Litter quality controls the contribution of microbial carbon to main microbial groups and soil organic carbon during its decomposition

Abstract

A 163-day decomposition experiment with ¹³C-enriched leaf litter of Populus davidiana (low quality, with low N content, high C:N and high lignin content) and Quercus wutaishanica (high quality, with high N content, low C:N and low lignin content) was conducted to investigate the effects of litter quality on the microbial contribution to soil organic C (SOC). We used stable isotope probing (SIP) technology of phospholipid fatty acid (PLFA) and amino sugar, determined soil enzyme activities, and microbial C use efficiency (CUE) to study the microbial contribution to SOC formation as affected by litter quality.
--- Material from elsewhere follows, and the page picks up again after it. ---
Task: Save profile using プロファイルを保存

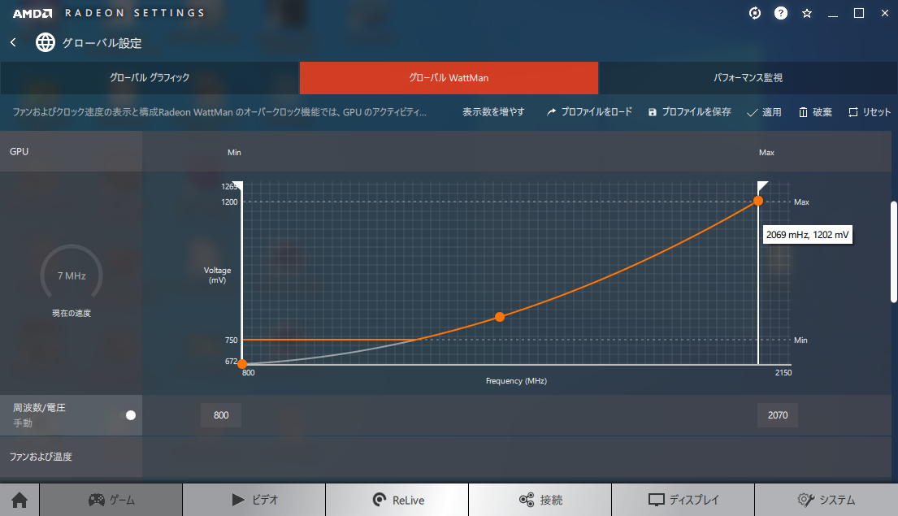Action: (689, 112)
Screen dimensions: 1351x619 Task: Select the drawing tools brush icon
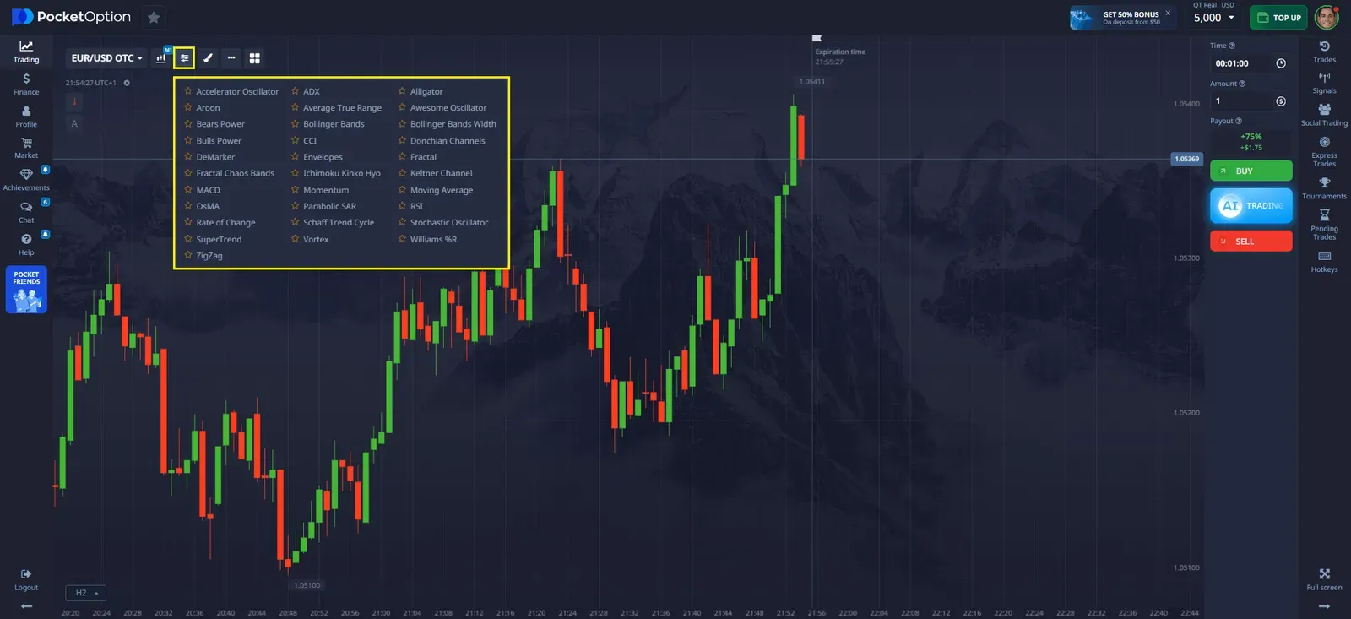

Gram-positive (G +) and Gram-negative (G −) bacteria rapidly assimilated the readily available C of high- and low-quality litter, whereas fungi selectively utilized more recalcitrant compounds. The ratio of ¹³C-fungal to ¹³C-bacterial necromass increased and then leveled off until the end of the incubation for both litters. Therefore, litter-derived C was first utilized by bacteria, then allocated presumably by the consumption of bacterial necromass to fungi, and, at the end, the litter C was mainly stabilized as fungal necromass. The addition of high-quality litter led to higher total necromass and SOC in comparison to the addition of low-quality litter. Likely this difference depended on the higher availability of easily available C compounds in the Q. wutaishanica than in P. davidiana litters. The efficiency of SOC formation, determined by the percentage of SOC content gain divided by the litter C content loss, correlated with the microbial incorporation of P. davidiana litter-derived ¹³C into PLFAs and amino sugars. However, it increased sharply in the late phases of Q. wutaishanica litter decomposition despite the decreased ¹³C incorporation in PLFAs and amino sugars, suggesting the dominance of physical litter C stabilization. Compared to the high-quality litter, the low-quality litter induced lower but steadier necromass accumulation, thus increasing the SOC content in the long term. Litter quality, litter-derived ¹³C in PLFAs, and microbial CUE are the main drivers of litter-derived C use pathways. Our findings underpin the microbial C pump-regulated SOC formation, whereby differences in litter quality shape the composition of main microbial groups, leading to differences in enzyme activities and CUE, which determine necromass turnover and thus SOC formation.